La intervención plantea convertir la zona en un eje de plataforma única que conecte Fabra i Coats con la plaza de Can Fabra. El tráfico quedará limitado a residentes y servicios, liberando espacio para peatones y generando nuevas áreas para el paseo y la estancia.
El cambio no parte de cero. Desde 2023, parte de Sant Adrià ya estaba cerrada al tráfico por la instalación provisional del Mercat de Sant Andreu, adelantando un modelo que ahora se consolidará de forma permanente. La nueva ordenación busca reforzar la conexión entre ambos lados de la vía y facilitar desplazamientos más cómodos y seguros.
La presencia de equipamientos como la biblioteca y el uso intensivo por parte de familias convierten esta transformación en una actuación clave para el día a día del barrio. El proyecto prevé una duración de unos 15 meses, durante los cuales se irán incorporando zonas verdes y espacios de encuentro.
Más allá de la obra, la iniciativa se enmarca en una estrategia urbana que apuesta por reducir el tráfico y reforzar la vida de barrio en uno de los distritos con más identidad de la ciudad.

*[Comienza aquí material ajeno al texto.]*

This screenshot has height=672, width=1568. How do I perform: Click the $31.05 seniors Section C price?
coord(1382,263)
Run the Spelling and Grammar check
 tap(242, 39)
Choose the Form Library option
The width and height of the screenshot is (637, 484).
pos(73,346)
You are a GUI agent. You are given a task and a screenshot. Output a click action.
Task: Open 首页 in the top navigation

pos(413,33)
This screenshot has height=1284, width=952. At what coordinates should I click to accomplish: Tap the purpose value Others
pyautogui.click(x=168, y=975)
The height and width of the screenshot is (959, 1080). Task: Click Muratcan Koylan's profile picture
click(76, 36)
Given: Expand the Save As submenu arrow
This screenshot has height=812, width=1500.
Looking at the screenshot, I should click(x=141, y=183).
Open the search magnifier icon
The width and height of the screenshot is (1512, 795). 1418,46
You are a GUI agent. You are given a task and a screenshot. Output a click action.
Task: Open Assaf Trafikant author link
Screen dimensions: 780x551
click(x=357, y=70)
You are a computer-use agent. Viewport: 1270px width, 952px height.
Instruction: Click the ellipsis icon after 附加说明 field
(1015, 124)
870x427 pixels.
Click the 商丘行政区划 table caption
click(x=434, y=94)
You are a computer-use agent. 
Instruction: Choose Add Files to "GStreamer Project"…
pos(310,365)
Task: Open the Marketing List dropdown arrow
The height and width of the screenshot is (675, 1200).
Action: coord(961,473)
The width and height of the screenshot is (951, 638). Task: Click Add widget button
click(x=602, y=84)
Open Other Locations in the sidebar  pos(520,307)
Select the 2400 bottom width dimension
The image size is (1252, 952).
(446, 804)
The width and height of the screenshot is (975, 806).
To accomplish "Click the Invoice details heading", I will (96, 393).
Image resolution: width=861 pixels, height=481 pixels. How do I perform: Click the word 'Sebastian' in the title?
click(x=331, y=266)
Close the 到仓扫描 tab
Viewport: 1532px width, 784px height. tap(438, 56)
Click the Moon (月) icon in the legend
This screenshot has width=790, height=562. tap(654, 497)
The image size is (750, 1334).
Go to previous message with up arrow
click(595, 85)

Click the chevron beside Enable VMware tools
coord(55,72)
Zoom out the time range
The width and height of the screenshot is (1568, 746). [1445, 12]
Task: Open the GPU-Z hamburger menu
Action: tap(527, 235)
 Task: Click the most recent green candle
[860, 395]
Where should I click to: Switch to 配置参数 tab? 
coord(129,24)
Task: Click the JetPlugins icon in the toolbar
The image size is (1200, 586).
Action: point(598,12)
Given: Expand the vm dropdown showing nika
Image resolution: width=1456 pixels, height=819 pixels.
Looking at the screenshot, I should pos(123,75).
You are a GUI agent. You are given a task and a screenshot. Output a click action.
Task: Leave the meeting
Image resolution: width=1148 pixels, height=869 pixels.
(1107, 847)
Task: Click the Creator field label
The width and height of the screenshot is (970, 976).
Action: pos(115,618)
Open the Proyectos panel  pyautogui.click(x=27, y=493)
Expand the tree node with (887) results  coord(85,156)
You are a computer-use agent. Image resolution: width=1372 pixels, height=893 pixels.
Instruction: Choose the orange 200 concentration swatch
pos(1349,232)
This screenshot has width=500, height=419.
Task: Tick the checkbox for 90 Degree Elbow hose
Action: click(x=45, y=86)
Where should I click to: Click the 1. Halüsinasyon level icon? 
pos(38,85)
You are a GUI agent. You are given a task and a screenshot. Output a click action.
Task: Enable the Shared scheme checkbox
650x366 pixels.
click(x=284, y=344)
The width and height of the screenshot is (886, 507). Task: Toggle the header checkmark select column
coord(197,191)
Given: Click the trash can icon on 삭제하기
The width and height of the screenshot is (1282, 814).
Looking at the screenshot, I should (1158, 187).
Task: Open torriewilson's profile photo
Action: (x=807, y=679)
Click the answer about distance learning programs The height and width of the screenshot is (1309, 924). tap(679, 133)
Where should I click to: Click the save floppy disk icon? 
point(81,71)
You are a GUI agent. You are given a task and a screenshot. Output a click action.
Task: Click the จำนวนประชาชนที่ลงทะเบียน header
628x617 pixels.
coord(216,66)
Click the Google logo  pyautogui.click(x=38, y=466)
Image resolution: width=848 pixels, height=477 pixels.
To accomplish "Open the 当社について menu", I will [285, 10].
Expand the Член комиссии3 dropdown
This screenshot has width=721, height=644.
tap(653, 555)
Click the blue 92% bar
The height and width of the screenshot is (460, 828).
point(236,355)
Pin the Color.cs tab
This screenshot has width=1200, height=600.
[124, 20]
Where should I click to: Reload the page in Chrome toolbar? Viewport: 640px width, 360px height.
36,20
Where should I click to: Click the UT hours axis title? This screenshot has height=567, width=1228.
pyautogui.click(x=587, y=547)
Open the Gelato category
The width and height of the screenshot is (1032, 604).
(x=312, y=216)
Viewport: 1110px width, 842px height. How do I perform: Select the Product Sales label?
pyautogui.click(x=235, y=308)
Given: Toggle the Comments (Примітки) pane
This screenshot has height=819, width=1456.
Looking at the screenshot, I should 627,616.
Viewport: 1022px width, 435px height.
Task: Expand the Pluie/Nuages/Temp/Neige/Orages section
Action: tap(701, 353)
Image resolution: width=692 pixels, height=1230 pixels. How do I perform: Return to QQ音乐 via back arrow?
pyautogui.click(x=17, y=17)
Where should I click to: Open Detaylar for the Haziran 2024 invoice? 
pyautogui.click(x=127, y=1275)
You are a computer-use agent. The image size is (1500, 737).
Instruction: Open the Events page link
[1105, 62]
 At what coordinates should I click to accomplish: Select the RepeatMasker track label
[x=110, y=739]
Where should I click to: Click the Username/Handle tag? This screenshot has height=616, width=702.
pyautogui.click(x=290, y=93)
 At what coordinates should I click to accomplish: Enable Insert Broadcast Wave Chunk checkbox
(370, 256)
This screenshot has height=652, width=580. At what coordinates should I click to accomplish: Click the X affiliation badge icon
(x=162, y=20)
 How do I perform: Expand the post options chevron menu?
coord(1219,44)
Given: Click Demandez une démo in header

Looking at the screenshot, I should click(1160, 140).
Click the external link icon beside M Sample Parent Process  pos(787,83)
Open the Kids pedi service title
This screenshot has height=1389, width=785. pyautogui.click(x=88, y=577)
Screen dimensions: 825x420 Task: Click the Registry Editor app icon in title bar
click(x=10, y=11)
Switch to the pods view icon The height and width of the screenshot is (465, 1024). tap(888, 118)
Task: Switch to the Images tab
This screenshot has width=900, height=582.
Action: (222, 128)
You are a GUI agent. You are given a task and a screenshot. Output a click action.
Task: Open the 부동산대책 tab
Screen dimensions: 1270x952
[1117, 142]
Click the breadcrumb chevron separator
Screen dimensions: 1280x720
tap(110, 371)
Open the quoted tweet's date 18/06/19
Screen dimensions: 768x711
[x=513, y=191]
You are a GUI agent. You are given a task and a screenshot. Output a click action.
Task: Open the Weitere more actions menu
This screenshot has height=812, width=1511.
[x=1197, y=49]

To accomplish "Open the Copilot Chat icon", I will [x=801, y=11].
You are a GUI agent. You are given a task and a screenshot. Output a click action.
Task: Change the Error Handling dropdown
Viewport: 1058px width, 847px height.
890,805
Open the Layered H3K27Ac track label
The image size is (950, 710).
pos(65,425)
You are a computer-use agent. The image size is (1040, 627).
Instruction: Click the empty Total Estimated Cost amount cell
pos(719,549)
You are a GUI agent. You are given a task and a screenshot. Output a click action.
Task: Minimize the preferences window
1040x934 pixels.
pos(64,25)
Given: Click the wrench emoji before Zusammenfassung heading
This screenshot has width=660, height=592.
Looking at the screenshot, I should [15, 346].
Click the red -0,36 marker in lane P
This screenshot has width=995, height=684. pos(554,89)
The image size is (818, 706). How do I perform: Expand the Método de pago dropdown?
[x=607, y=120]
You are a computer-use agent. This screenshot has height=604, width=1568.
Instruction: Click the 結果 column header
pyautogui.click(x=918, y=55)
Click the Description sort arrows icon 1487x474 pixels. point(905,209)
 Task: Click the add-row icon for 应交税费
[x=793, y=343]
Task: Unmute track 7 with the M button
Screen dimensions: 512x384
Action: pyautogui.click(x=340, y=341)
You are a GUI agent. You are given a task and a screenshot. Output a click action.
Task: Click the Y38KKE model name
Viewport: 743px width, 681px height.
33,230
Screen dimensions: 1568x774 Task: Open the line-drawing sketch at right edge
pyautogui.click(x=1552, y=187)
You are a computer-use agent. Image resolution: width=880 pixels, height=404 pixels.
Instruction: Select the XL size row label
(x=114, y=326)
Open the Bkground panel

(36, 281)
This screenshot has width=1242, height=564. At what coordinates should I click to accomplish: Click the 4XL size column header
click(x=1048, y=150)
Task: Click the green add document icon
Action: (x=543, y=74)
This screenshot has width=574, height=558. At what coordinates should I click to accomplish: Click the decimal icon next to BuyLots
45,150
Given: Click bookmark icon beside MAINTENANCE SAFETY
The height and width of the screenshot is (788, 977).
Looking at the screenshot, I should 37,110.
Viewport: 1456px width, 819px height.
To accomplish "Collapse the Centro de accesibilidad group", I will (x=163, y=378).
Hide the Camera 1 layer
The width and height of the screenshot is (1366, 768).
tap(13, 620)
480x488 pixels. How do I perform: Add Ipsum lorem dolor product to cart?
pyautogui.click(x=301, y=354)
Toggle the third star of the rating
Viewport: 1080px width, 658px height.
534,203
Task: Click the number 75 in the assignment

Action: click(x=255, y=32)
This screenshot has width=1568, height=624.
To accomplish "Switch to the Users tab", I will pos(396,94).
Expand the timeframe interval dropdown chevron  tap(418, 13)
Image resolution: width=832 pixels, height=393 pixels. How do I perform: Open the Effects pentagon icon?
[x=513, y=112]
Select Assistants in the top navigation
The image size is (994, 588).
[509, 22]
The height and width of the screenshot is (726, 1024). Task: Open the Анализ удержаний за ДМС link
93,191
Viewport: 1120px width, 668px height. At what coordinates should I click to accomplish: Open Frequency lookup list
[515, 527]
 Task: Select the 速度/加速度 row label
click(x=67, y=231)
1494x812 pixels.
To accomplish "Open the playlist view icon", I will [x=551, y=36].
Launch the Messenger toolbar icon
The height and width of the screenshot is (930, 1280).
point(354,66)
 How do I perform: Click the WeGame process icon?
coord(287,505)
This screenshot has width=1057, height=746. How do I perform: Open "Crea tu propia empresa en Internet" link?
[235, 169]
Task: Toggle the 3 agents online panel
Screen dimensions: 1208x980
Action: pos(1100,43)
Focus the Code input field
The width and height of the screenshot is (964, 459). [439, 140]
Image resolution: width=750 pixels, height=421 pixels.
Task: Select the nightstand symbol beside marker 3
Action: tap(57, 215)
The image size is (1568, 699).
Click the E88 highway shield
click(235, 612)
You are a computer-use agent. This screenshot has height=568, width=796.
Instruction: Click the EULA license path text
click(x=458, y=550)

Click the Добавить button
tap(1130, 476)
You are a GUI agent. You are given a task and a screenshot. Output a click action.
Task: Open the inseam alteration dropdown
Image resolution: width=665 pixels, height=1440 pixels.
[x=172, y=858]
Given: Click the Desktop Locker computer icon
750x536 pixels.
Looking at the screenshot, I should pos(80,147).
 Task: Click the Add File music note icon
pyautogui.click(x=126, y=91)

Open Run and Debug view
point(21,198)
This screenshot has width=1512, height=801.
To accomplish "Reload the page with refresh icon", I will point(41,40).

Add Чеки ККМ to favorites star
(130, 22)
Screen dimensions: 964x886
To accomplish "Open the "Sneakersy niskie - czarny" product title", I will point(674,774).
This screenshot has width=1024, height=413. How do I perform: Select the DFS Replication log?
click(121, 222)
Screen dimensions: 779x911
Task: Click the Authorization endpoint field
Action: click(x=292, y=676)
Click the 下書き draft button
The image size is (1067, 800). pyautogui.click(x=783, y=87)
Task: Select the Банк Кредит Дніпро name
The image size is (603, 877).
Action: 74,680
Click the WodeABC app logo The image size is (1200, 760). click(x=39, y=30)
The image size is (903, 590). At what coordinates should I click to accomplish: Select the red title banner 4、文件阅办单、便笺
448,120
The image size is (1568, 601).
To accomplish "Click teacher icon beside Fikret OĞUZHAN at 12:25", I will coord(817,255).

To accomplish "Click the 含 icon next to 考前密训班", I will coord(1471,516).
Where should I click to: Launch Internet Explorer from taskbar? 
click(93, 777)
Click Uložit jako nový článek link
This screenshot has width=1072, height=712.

La reducción del tráfico y la creación de espacios peatonales suelen traducirse en calles más tranquilas, seguras y habitables. A medio plazo, esto puede favorecer el comercio local, el uso de espacios públicos y una mayor vida social en la zona. También implica cambios en la movilidad diaria, con menos paso de coches y más protagonismo para caminar o moverse en transporte sostenible.